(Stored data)
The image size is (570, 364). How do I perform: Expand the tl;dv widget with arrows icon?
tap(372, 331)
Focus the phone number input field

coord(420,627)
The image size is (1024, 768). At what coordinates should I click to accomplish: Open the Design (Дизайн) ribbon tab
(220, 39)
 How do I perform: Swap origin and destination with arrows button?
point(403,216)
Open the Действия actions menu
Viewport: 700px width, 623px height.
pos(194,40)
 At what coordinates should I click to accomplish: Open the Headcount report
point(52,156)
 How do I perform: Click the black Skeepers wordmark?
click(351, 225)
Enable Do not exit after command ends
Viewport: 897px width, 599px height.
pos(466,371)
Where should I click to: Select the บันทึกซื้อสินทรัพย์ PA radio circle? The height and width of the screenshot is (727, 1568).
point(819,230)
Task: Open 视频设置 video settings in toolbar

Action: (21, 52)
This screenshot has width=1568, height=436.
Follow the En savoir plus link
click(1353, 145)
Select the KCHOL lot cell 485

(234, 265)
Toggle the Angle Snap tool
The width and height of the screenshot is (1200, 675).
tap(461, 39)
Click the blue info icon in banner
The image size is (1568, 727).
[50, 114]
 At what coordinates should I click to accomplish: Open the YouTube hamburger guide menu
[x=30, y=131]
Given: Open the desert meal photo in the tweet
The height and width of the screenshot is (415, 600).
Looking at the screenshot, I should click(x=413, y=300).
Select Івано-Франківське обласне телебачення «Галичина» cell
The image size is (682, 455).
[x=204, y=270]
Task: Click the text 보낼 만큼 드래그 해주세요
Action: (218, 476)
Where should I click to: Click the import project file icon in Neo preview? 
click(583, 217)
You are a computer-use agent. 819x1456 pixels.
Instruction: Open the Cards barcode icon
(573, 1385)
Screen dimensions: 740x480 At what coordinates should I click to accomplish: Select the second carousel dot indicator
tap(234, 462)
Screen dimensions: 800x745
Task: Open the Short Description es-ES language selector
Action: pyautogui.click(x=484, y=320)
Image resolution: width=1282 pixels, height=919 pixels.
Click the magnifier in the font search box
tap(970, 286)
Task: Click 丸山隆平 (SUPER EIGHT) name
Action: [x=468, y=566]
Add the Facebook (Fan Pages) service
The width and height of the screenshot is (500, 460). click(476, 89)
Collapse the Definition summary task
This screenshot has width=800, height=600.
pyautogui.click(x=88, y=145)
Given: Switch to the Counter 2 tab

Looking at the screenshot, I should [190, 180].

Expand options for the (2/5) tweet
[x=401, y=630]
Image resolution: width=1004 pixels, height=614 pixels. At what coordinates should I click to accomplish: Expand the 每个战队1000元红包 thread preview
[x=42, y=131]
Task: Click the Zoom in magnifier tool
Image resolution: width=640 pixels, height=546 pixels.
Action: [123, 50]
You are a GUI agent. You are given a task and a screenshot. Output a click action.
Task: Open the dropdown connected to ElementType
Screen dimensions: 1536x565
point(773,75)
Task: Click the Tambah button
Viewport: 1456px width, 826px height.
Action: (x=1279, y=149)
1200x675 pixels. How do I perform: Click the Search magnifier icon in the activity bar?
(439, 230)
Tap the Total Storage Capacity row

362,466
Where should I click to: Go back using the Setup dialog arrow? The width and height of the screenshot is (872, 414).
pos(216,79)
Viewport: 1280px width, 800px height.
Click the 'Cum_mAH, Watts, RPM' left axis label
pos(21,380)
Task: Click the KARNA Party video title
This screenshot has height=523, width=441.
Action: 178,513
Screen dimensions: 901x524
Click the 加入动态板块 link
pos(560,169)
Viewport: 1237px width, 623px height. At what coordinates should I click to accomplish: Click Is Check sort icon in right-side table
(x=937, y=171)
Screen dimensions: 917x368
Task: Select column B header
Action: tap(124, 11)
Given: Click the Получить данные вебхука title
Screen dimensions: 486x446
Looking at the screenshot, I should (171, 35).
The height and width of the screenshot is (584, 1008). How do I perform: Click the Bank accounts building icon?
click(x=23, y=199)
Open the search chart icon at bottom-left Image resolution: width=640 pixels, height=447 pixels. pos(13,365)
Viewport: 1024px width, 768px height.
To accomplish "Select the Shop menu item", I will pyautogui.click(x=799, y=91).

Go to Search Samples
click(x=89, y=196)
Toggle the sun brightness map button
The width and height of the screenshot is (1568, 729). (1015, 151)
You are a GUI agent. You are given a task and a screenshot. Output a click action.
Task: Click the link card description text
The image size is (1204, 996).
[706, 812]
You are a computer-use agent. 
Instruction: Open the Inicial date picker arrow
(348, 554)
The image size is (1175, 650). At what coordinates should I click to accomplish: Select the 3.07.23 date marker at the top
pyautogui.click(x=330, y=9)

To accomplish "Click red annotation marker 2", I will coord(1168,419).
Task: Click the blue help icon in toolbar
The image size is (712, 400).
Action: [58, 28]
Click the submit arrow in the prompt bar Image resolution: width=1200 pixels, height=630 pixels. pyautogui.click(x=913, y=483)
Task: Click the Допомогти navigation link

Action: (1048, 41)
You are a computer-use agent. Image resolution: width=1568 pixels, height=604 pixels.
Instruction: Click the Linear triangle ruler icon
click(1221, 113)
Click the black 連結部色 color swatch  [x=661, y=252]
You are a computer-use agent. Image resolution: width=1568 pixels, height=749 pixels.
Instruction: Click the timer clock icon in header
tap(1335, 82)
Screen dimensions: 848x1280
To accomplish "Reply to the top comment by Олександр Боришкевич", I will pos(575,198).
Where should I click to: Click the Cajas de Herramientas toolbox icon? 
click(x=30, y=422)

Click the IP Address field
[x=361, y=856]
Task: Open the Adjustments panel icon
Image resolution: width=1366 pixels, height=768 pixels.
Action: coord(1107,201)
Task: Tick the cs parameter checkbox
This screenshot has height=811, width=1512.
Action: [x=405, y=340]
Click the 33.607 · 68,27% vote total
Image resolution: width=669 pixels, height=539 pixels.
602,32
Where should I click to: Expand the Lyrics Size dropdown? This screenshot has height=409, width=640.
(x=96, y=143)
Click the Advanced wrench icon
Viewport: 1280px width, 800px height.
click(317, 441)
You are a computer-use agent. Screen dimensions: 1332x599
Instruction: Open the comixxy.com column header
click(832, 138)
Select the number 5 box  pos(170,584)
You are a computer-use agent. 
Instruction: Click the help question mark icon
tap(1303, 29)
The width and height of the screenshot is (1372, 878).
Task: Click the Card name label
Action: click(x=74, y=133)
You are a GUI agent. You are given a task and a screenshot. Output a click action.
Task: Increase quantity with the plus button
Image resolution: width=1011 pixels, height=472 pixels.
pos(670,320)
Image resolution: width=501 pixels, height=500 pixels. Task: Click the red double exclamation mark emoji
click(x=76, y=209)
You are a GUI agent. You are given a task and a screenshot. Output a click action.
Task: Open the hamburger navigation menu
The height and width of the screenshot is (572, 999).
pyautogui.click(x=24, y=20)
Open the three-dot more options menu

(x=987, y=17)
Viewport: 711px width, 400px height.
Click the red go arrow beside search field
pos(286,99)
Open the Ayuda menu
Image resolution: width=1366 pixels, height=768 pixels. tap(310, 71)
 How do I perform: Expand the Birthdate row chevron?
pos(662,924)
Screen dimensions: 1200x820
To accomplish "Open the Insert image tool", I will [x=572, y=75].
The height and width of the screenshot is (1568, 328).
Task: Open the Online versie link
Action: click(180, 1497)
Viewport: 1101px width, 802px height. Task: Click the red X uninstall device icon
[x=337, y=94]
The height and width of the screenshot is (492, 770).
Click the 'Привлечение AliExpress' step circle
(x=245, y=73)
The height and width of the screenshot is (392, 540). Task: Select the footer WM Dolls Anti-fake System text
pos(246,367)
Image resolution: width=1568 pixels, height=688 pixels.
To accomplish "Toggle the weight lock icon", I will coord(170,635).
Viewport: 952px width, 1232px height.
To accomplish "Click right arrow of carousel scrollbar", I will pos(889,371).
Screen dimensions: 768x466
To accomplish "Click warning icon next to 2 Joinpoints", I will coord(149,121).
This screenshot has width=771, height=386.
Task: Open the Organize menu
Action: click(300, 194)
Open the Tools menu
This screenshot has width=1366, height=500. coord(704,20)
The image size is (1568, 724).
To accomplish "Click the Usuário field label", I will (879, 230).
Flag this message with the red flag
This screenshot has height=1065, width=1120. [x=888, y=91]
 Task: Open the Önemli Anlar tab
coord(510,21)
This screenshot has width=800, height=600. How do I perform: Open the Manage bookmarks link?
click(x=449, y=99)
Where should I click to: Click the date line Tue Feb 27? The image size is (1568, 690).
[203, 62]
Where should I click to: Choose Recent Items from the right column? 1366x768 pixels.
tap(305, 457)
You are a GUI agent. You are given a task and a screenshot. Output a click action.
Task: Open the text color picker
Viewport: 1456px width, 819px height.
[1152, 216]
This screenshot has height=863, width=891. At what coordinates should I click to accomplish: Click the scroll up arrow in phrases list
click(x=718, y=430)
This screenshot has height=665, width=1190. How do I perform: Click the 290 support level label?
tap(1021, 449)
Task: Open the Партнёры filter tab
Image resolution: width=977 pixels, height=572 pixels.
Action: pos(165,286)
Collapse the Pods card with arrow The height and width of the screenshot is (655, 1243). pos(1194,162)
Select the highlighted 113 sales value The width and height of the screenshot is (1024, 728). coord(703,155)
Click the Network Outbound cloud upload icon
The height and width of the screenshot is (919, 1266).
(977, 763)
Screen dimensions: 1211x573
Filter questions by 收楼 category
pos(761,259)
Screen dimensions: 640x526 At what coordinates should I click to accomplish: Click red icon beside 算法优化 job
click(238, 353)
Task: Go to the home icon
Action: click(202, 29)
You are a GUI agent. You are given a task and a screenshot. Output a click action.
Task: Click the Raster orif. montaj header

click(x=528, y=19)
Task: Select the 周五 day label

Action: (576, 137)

TASK ITEM: What is the number of lines in the records that include the word "color"? Answer with that number only.

RESULT: 2